George Tillman Jr. (“Soul Food”): “I would film it the exact same way Hitchcock did because it’s a masterpiece, you couldn’t do it any other way. Some things are better left just the way they were done.”
Janet Leigh (the original “Psycho” shower victim): “I have no idea. I have no idea. I don’t know. I really don’t know. (In a derisive tone) I guess because you can today, I guess you’d have her being nude and show the knife going in and the blood coming out.”
THE REFUSERS
Edward Zwick (“The Siege,” “Courage Under Fire”): (Making pained noises) “I’m the wrong person to ask that question. I see no reason to reshoot the shower scene. I see no reason to remake `Psycho.’ Why not repaint `A Starry Night’? I don’t see the point. I never would.”
C’mon, let’s say someone put a gun to your head and said you had to remake “Psycho.”
“People don’t put guns to people’s heads to make movies.”
John McNaughton (“Wild Things,” “Henry: Portrait of a Serial Killer”): “I wouldn’t take the assignment. To me it’s like taking `War and Peace’ and copying it out longhand. I wouldn’t remake a picture unless I thought I could improve upon it, and I don’t really think I could.
It’s a very useful exercise for an artist to copy a master painting. To have somebody fund you to do that, I’m sure that will help (Van Sant’s) technique. But then to sell tickets to it, it’s like selling the painting. What is it? It’s a copy.”
Bobby Farrelly (“There’s Something About Mary”): “Only in my worst nightmare would I even think I would be attempting to remake `Psycho.’ It was the understatement of so much that he did, it was what he left so much to your imagination, is what made it work so much.

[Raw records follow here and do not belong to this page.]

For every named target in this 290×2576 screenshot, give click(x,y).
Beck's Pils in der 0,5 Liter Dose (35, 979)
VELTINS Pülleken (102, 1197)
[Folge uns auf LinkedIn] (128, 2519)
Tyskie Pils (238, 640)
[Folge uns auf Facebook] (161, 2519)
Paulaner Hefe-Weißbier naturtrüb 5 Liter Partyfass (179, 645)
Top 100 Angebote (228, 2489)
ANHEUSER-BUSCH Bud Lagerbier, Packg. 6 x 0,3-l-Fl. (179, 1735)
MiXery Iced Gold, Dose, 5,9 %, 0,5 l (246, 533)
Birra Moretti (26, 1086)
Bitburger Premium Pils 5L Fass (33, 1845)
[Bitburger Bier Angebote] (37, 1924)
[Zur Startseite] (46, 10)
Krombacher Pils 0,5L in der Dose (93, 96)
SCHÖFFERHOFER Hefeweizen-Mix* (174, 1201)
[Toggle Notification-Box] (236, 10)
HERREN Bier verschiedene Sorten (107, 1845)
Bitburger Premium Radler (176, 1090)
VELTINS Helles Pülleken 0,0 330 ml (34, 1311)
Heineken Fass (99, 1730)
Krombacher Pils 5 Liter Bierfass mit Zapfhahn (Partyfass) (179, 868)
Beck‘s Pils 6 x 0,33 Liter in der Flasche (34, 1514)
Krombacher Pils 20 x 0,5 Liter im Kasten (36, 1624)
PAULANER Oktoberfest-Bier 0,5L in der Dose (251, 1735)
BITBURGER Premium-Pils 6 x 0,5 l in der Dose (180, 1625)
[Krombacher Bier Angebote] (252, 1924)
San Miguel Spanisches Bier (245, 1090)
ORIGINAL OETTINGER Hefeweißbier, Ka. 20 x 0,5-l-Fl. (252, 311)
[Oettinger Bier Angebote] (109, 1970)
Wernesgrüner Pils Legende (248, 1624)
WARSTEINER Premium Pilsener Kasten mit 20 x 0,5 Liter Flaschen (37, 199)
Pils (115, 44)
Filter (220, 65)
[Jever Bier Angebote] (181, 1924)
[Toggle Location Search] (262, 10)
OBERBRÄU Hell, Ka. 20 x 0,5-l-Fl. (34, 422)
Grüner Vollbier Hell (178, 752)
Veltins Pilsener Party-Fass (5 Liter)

I think if you went back and looked at it frame for frame, it’s not explicitly graphic violence. It’s more about fear, and fear is something that the audience feels instead of sees. Today’s filmmakers want to show you everything, want to show you the special effects they can do with blood and gore, and I’m afraid that’s what might happen with someone remaking it. I would just like to see someone do it closer to the original, which was all about implication.”
Todd Solondz (“Happiness,” “Welcome to the Dollhouse”): “I wouldn’t even approach it. I think that Gus Van Sant is a very, very talented filmmaker. I have a great respect for much of his work, so I’m very curious to see his movie, but I’m not sure that I would have the gumption to tackle it. I wouldn’t do it because I know whatever I do is not going to be as good or as interesting or as compelling as what is now so iconic and vetted in that collective imagination, so to speak.”
Kasi Lemmons (“Eve’s Bayou”): “I couldn’t even improve upon the original.”
THE UNIMPROVABLES
Many other movie scenes also would be unthinkable for directors to revisit because of how cleverly they were filmed (as opposed to the performances or dramatic payoffs). Here are 10 scenes we’d deem untouchable:
– Car-and-train chase in William Friedkin’s “The French Connection.”
– Gene Kelly’s rain dance in “Singin’ in the Rain.”
– Ray Liotta and Lorraine Bracco snake their way into a nightclub in Martin Scorsese’s “GoodFellas.”
– Odessa Steps massacre of Sergei Eisenstein’s “Battleship Potemkin” (though Brian DePalma partially recreated it for the climactic shoot-out of “The Untouchables”).
– Cary Grant fleeing from a crop-duster in Hitchcock’s “North by Northwest.”
– Little alien and kids bike-riding across the sky, past the moon in Steven -Spielberg’s “E.T. The Extra-Terrestrial.”
– Final slow-motion bullet ballet of Arthur Penn’s “Bonnie and Clyde.”
– Ticking-time-bomb/traffic-across-the-border tracking shot that opens Orson Welles’ “Touch of Evil.”
– The star-gate light show in Stanley Kubrick’s “2001: A Space Odyssey.”
– Post office shoot-out at the beginning of Sam Peckinpah’s “The Wild Bunch.”